É a experiência sensorial, sobretudo a da paixão pela fotografia, mas também a experiência histórica, principalmente a que se apreende a partir dos que estão à margem, que orienta a construção dessa exposição. Através de um contorno afetivo, como também de um olhar atento pelo que suas inúmeras vivências enquanto pessoa LGBTQIA+ lhe suscita, Lipe Costa evoca junto a seus pares personagens históricos e também contemporâneos há muito silenciados.

Quando analisamos a formação sócio-histórica do Brasil percebemos como os processos coloniais moldaram e formaram o pensamento e o comportamento social sobre a comunidade LGBTQIA+. É, inclusive, a História que nos fornece pistas para conhecer as raízes antigas dessa intolerância, fundada principalmente numa moral religiosa que criminalizava (e continua a criminalizar) corpos, gêneros, sexualidades e comportamentos de alguns indivíduos, pois não aceitava variações na ordem social vigente.

Nos tempos da Colônia, o individuo era julgado pelo que fazia, sendo o pecado/crime inserido no específico status de sodomia, que por fim configurava apenas a prática de atos proibidos (GOMES, 2015). Numa sociedade organizada sobre um padrão unívoco do que é ser homem e ser mulher, o que hoje entendemos como travestismo, homossexualidade, homoerotismo, transexualidade, representava para a gênese colonial o perigo do questionamento sobre os papeis sociais estabelecidos.
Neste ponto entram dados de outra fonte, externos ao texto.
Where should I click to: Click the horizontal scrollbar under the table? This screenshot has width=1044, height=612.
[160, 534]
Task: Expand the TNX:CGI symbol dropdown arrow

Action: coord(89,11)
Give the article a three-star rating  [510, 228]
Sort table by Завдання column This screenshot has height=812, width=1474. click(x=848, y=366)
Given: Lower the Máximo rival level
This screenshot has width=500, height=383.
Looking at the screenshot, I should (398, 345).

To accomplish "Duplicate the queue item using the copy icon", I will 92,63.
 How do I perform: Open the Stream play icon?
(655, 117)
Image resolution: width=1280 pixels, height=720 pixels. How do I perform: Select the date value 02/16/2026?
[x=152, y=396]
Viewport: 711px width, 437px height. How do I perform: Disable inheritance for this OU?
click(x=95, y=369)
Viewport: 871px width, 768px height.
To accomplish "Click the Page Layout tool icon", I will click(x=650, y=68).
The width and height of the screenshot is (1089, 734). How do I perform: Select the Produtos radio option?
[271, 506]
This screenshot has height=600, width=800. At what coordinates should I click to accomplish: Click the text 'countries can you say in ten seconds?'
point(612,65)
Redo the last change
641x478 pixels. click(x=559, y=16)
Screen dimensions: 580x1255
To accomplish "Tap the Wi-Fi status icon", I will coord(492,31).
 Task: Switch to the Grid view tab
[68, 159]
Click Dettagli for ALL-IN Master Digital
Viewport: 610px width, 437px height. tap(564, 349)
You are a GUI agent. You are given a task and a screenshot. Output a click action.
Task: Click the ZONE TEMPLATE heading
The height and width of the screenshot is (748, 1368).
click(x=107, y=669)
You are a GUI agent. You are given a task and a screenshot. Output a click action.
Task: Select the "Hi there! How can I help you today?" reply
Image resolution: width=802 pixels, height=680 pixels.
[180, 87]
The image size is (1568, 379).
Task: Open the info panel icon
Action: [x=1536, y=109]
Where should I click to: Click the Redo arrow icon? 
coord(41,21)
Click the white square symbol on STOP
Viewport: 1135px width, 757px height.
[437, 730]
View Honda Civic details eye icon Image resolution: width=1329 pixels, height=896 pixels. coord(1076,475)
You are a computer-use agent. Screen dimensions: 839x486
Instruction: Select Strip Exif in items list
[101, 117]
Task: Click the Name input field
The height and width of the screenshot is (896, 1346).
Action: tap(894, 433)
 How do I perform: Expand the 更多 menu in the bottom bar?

Apontados como responsáveis por suscitar a ira divina, “Somitigos, tibiras e jimbandas” foram perseguidos no afã de se extirpar algo considerado abominável, passível de ser punido com a morte na fogueira.  Nesse sentido, funcionaram bem enquanto mecanismo de controle social as ações do Santo Ofício na América Portuguesa, que produziram detalhada documentação acessada hoje pela historiografia para recompor a vida dos sodomitas durante o passado colonial.

Importante apontar que o exercício da sexualidade que destoava do ato de procriar e povoar, objetivo primeiro dos descendentes de Abraaão, configurava uma ameaça desestabilizadora a toda cristandade e seu projeto colonial. Aqui, inclusive, inseridos os pressupostos que organizaram a família patriarcal e o conceito de santidade, no qual é necessário manter distintas as categorias da criação. Indo de encontro a tudo isso, os praticantes dos atos sodomíticos, entre eles escravos, representantes da classe senhorial, clérigos, mulheres e índios, desejosos de gozar seus prazeres inauguraram também em terras brasilis comportamentos e condutas revolucionárias e desestabilizadoras para não deixarem de ser o que sentiam que eram.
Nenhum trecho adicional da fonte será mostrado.